Can the boss see your genetic tests? GOP bill would fine you for not sharing
Call it creepy or maybe a too-early April Fool’s joke. What else can be said about a Republican-backed measure, advancing in the House of Representatives, that puts Big Brother in charge— big time —in many workplaces via so-called wellness programs?
It’s called the “Preserving Employee Wellness Programs Act.” This Orwell-inspired bill, pushed by North Carolina Republican Congresswoman Virginia Foxx, gives employers scary control over their workers. Employees who participate in job-related health programs can be compelled to undergo genetic tests, and to provide the results to employers, albeit in supposedly anonymized fashion. If they fail to do so, they could face thousands of dollars in fines.
Disclosure of extremely personal, private medical information has been barred by the 2008 Genetic Information Nondiscrimination Act, aka GINA. It arose partly after a 1998 court case, in which clerical and administrative workers were allowed to sue their employer for requiring testing for “highly private and sensitive medical genetic information such as syphilis, sickle cell trait, and pregnancy” without their consent or knowledge during a general employee health exam. GINA has been key in blocking employers from tapping into genetic and other confidential medical information as part of increasingly popular but largely ineffective workplace wellness programs. Because most Americans, more than 155 million of them, get their health insurance at work, many companies have launched and expanded such programs as way to reduce their coverage costs.
As Stat, the health information site, has reported:
Employers got virtually everything they wanted for their workplace wellness programs during the Obama administration. [Obamacare] allowed them to charge employees 30 percent, and possibly 50 percent, more for health insurance if they declined to participate in the “voluntary” programs, which typically include cholesterol and other screenings; health questionnaires that ask about personal habits, including plans to get pregnant; and sometimes weight loss and smoking cessation classes. And in rules that Obama’s Equal Employment Opportunity Commission issued last year, a workplace wellness program counts as “voluntary” even if workers have to pay thousands of dollars more in premiums and deductibles if they don’t participate.
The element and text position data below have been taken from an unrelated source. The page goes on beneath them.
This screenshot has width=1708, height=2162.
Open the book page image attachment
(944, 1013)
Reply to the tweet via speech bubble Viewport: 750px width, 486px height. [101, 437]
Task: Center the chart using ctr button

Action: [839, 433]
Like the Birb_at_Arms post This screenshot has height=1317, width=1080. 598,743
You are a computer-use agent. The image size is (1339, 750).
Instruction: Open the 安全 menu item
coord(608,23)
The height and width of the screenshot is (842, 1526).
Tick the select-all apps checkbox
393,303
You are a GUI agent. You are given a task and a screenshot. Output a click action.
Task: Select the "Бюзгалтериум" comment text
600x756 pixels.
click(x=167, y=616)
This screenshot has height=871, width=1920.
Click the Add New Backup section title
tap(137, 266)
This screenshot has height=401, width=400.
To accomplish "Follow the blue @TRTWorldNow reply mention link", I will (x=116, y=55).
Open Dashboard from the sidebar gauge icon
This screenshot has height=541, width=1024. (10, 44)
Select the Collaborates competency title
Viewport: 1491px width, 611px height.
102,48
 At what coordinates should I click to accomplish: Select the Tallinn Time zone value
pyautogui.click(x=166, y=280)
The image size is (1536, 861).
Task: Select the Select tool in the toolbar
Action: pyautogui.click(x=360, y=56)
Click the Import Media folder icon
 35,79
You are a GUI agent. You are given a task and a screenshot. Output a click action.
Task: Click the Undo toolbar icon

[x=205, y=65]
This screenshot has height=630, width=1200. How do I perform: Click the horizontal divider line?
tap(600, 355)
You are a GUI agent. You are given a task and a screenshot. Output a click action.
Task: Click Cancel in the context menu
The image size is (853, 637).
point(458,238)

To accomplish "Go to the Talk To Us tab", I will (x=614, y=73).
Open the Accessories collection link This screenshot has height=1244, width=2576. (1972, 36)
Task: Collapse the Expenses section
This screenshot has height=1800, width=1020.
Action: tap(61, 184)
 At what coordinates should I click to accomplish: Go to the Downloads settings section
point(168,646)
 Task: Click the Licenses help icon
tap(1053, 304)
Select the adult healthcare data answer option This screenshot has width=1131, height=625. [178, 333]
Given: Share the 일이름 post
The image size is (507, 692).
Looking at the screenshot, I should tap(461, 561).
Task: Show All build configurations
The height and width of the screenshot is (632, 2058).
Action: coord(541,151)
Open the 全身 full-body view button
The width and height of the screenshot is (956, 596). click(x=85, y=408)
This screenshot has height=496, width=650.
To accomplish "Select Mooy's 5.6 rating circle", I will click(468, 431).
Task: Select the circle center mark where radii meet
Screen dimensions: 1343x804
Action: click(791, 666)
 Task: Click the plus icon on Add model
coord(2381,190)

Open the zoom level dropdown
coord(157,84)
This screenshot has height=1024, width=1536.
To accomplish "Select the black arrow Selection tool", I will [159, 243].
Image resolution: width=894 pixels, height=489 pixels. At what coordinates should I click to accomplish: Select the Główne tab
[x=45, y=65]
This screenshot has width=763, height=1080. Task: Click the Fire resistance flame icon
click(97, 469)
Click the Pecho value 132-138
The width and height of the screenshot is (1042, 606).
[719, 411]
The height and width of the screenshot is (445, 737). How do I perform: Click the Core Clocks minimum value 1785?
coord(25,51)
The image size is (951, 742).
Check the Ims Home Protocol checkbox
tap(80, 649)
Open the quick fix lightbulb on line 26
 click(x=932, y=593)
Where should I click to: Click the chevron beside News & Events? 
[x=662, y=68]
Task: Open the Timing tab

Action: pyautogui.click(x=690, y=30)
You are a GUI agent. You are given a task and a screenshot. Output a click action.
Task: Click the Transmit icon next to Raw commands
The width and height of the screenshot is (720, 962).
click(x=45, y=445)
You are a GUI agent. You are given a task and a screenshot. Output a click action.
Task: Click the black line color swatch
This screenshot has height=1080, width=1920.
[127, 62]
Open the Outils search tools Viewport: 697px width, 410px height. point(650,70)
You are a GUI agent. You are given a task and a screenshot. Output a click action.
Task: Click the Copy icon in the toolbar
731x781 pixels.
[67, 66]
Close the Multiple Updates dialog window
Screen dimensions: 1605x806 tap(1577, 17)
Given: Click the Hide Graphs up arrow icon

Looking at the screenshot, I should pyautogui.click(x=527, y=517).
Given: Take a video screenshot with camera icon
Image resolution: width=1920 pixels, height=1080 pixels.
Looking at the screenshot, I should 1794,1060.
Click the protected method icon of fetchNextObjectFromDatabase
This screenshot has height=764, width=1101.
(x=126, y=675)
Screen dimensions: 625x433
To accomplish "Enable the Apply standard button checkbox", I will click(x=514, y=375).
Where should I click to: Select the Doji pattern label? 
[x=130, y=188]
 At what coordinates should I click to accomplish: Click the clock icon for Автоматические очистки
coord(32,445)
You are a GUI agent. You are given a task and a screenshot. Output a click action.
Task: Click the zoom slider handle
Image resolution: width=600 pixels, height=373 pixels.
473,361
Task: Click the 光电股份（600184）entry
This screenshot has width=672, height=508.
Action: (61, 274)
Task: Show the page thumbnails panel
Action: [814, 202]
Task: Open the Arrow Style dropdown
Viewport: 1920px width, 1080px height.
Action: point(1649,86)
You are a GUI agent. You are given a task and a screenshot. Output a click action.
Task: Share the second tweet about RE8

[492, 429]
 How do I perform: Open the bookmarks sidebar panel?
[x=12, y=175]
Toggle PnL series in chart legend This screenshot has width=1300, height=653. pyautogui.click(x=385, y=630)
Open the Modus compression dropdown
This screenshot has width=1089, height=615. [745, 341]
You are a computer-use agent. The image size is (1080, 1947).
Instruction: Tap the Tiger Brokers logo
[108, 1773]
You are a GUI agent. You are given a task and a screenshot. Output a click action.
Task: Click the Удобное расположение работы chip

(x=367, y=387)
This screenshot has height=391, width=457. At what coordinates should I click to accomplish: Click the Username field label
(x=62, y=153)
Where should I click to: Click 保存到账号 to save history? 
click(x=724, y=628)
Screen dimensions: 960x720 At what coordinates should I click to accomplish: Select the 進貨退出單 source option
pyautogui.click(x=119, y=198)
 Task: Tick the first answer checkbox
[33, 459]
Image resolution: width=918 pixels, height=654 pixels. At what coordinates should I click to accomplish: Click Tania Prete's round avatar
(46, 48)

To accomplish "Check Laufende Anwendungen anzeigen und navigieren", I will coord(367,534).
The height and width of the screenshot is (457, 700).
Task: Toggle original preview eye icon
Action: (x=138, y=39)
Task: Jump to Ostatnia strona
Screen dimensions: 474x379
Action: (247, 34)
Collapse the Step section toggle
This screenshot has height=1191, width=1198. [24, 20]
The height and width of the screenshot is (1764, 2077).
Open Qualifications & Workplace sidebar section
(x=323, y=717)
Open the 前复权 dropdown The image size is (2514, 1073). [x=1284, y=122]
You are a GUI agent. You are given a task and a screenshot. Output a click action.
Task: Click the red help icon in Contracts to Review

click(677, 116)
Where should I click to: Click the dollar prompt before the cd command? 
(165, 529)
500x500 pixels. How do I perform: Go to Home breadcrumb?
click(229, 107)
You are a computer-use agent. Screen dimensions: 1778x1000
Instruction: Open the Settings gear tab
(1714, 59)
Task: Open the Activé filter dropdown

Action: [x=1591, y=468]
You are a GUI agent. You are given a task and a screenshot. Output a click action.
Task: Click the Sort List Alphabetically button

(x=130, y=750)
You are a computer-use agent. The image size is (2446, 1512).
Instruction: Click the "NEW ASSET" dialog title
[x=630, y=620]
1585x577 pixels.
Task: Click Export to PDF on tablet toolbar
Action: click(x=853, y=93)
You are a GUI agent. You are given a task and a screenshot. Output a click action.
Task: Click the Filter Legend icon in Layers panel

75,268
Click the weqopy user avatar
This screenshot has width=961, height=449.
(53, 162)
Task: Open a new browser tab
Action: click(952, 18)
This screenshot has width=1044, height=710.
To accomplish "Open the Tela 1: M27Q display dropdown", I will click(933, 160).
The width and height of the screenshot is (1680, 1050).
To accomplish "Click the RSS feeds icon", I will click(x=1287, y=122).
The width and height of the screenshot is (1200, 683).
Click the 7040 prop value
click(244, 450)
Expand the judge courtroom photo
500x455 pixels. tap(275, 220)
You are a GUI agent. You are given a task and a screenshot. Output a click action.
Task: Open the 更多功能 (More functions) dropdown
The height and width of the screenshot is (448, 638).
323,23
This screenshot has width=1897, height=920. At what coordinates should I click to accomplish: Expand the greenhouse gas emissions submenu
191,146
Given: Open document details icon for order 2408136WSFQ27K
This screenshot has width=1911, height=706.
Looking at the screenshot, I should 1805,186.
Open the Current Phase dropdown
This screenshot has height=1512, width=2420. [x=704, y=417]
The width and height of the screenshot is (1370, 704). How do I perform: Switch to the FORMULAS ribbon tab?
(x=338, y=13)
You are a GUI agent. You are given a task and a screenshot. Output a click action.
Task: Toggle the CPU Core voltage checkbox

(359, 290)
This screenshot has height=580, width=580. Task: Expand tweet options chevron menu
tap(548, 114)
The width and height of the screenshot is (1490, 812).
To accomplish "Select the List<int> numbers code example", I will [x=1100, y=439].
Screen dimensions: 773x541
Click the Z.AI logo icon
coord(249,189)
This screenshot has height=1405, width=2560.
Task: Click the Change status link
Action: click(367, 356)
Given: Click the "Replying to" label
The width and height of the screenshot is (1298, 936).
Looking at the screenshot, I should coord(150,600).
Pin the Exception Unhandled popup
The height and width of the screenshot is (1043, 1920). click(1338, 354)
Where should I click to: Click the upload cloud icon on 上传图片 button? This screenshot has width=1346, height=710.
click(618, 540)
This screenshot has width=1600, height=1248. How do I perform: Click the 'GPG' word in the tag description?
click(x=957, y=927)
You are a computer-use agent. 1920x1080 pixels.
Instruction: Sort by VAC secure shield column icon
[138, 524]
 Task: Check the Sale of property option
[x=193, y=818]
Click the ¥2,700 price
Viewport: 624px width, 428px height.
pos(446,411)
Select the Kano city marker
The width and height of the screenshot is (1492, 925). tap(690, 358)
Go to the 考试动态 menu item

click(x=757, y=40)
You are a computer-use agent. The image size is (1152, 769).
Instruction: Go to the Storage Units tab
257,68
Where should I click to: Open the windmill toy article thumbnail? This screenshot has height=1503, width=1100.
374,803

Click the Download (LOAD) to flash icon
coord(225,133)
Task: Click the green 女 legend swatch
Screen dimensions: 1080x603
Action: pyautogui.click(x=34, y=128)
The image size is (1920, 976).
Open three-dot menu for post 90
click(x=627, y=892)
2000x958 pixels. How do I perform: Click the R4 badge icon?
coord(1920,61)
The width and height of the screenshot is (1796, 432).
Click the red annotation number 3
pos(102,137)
But companies have chafed at GINA restrictions, especially as genetic testing, including for “personalized” or targeted treatments for cancer and other diseases, has become more common and effective. Companies argue that data from genetic tests could help them better grapple with risks, costs, and needs when insuring workers.
Nancy Cox, president of the American Society of Human Genetics, wrote to the House Committee on Education and the Workforce before it approved the bill 22-17 on strict party lines (Republicans favoring, Democrats opposing) that HB1313 lets: “employers … ask employees invasive questions about … genetic tests they and their families have undergone” and “to impose stiff financial penalties on employees who choose to keep such information private, thus empowering employers to coerce their employees” into providing their genetic information.
She and other opponents say that it is too easy in small companies to determine from “anonymous” genetic data the identities of actual employees. In larger companies, outside consulting firms—largely unregulated— not only might administer tests but also could see data attached to employee names. They also might sell health information and might not be barred from doing so. The opponents to the bill include the American Diabetes Association, American Academy of Pediatrics, Epilepsy Foundation, March of Dimes, and AARP.
I’ve written how AARP, the nation’s largest group advocating for Americans older than 50, has sued federal regulators over workplace wellness programs. AARP says they are ineffective, intrusive, and discriminatory against older workers. The independent, nonpartisan researchers at the RAND Corporation have found the programs don’t work in saving money or improving workers’ health.
It’s ghastly that congressional Republican want to give companies greater leverage to invade their workers’ medical privacy. GOP lawmakers say HB1313 will be part of package of health care related measures that partisans hope to enact after the repeal and replacement of the Affordable Care Act.
But this bill is yet another legislative over-reach, akin to some other unnecessary, counterfactual measures I have written about. These proposals, among things, would strip patients of important protections to seek legal redress, justice, and vital economic support after they have been harmed while seeking medical services.
Voters may wish to exercise their democratic rights to let their elected representatives know how strongly they oppose Big Business getting to paw through their private medical information. It’s an abomination that a party that proclaims it wants to get the government off our backs thinks a great idea to let our bosses intrude into our doctors’ offices, hospitals, and medical testing labs. Creepy, yes. And no joke.